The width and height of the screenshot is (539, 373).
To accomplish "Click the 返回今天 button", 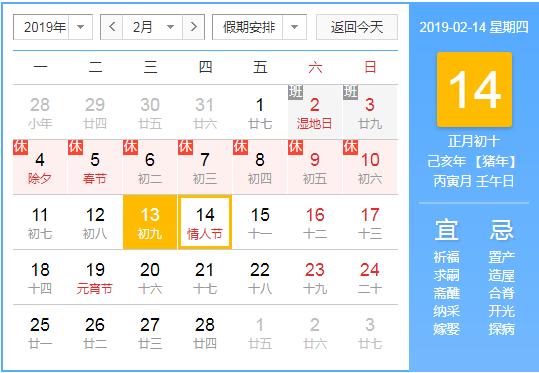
* * *
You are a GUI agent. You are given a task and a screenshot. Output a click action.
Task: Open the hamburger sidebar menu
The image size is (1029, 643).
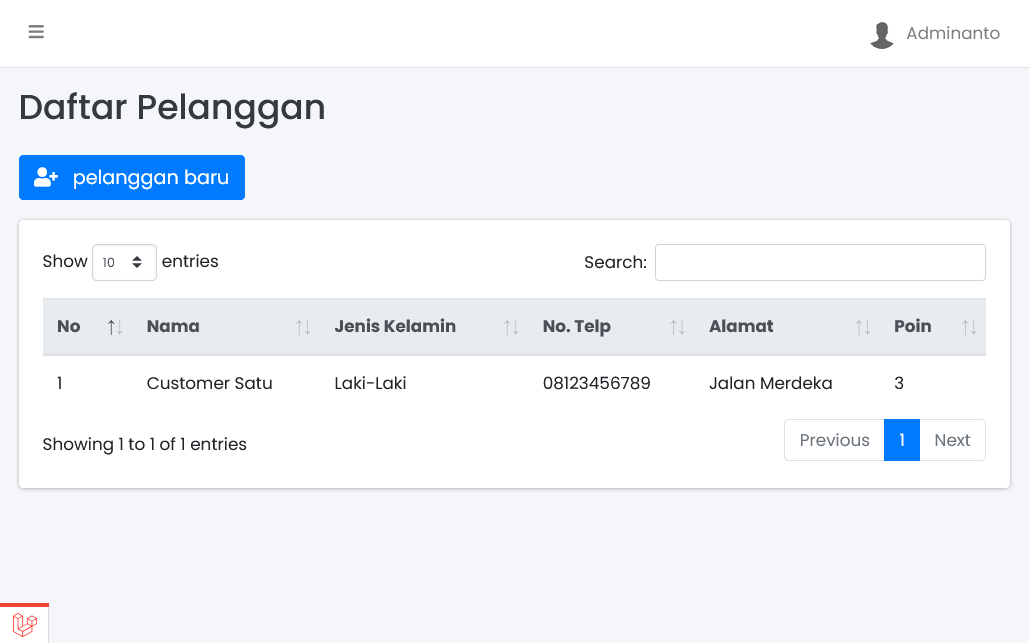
--
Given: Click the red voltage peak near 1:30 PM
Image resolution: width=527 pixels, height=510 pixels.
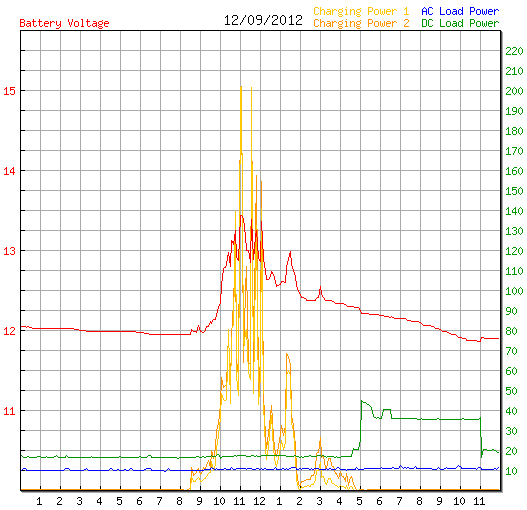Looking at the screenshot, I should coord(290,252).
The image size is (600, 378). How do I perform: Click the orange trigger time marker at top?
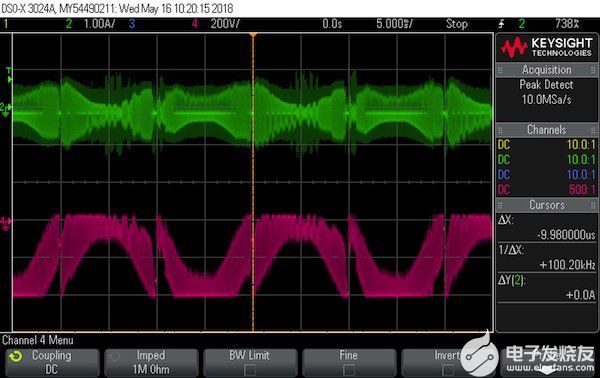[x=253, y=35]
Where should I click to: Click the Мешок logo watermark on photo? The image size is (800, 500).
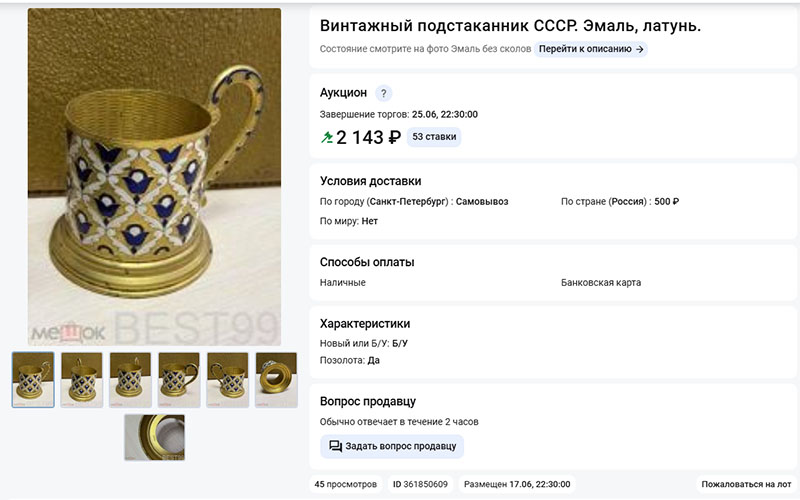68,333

§ **What to work on**: Print, without alteration, only the lines above between the one holding "You are a GUI" and the one holding "The image size is (1029, 643).", inclusive.

§ **Answer section**:
You are a GUI agent. You are given a task and a screenshot. Output a click action.
Task: Open the hamburger sidebar menu
The image size is (1029, 643).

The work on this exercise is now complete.